Poursuivez le texte sur le ralentissement économique de la zone euro face à la crise du golfe Persique en reprenant juste après sa dernière phrase.

-- Passage présenté --
-*-

Plusieurs indicateurs dévoilés ces derniers jours soulignent la vulnérabilité européenne face à la crise du golfe Persique. Selon l’étude du FMI sur les perspectives économiques mondiales en avril, la zone euro accuse le plus fort recul de tous les plus grands pays développés : les experts de l’institution de Washington s’attendent à une baisse de la croissance en 2026 à 1,1 %, contre 1,4 % en 2025.

L’indice des directeurs d’achat (PMI) de S&P Global, en forte baisse en avril, traduit pour sa part une chute importante de l’activité économique dans la zone euro, qui avait pourtant bien résisté aux perturbations du commerce international liées aux taxes douanières décidées par Donald Trump en avril 2025. Le secteur des services (47,4 contre 50,2 en mars – le seuil de 50 sépare la croissance de la récession), moteur européen de la croissance l’an dernier, enregistre sa plus faible performance dans la zone euro depuis les confinements du début de l’année 2021.

-*-

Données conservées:
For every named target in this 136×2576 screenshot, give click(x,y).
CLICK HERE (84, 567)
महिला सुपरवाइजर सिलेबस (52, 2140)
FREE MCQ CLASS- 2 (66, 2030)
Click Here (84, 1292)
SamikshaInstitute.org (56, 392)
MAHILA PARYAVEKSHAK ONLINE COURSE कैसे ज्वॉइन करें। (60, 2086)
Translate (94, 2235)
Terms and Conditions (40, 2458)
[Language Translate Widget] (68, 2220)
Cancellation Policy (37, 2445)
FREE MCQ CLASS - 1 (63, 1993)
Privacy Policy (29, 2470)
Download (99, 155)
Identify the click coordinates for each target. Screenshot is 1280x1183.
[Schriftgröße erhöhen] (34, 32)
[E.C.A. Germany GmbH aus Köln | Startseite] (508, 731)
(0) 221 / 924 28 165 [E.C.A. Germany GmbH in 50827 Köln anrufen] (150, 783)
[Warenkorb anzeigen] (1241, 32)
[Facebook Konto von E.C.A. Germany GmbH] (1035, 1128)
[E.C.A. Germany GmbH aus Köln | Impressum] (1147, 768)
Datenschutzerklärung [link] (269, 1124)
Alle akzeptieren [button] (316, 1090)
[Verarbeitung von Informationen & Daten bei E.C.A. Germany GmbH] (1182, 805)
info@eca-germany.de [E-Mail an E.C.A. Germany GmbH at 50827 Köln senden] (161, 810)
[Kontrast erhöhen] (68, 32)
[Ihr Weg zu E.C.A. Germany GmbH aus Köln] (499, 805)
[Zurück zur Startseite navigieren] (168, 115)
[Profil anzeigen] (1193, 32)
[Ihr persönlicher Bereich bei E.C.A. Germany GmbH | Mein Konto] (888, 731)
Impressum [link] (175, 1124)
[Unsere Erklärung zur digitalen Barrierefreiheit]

-*-

-- Réponse finale --
Le coût des intrants atteint quant à lui son plus haut niveau en trois ans. À l’inverse, le climat des affaires s’affiche au plus bas depuis fin 2022. En France, le ralentissement s’est aggravé, avec une forte baisse de l’activité depuis plus d’un an, alors que l’Allemagne, en fragile reprise, connaît sa première contraction en douze mois.